# YOUR GOAL:
Each line from the one containing "Open the Сервис" through the final line of the records is to be repeated exactly, with no additions.

####################

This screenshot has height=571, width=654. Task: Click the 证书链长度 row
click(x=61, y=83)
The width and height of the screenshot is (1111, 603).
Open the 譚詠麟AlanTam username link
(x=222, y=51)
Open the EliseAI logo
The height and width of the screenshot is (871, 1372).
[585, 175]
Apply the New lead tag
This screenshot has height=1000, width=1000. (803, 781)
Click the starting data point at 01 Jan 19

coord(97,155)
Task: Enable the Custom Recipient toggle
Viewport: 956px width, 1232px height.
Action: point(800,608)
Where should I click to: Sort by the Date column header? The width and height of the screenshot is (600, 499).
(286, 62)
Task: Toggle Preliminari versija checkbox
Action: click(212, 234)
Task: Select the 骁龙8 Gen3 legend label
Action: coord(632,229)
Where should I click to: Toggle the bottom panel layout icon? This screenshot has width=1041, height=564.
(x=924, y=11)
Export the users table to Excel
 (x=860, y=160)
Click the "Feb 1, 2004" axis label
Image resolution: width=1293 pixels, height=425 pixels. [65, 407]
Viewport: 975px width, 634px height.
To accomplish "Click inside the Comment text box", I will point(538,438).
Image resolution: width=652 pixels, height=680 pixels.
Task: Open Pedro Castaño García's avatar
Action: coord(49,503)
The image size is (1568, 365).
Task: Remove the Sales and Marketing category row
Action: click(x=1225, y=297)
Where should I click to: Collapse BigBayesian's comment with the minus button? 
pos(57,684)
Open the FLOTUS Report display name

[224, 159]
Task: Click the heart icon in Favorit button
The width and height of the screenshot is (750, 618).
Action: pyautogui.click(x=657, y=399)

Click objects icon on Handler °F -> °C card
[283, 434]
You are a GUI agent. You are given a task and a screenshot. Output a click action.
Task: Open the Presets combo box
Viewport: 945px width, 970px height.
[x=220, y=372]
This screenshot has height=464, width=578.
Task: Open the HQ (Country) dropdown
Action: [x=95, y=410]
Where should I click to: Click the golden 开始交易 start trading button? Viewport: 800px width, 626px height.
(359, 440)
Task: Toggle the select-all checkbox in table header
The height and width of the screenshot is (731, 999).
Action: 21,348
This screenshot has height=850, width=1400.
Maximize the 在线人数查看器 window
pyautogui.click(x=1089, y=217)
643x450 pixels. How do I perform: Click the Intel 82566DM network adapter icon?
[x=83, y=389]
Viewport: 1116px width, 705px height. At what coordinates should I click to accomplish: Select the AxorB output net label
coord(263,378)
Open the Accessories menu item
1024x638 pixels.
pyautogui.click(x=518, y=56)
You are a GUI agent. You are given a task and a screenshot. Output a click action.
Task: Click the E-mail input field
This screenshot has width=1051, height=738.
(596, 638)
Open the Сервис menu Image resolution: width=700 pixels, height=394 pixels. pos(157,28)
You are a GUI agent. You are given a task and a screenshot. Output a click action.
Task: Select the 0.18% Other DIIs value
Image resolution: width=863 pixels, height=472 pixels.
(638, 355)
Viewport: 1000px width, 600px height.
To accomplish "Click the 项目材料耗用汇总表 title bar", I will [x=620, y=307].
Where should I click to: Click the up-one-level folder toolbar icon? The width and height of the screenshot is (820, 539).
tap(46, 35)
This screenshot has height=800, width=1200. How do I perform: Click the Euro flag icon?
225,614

####################

# OUTPUT OF THE EXERCISE:
Open the Сервис menu Image resolution: width=700 pixels, height=394 pixels. pos(157,28)
You are a GUI agent. You are given a task and a screenshot. Output a click action.
Task: Select the 0.18% Other DIIs value
Image resolution: width=863 pixels, height=472 pixels.
(638, 355)
Viewport: 1000px width, 600px height.
To accomplish "Click the 项目材料耗用汇总表 title bar", I will [x=620, y=307].
Where should I click to: Click the up-one-level folder toolbar icon? The width and height of the screenshot is (820, 539).
tap(46, 35)
This screenshot has height=800, width=1200. How do I perform: Click the Euro flag icon?
225,614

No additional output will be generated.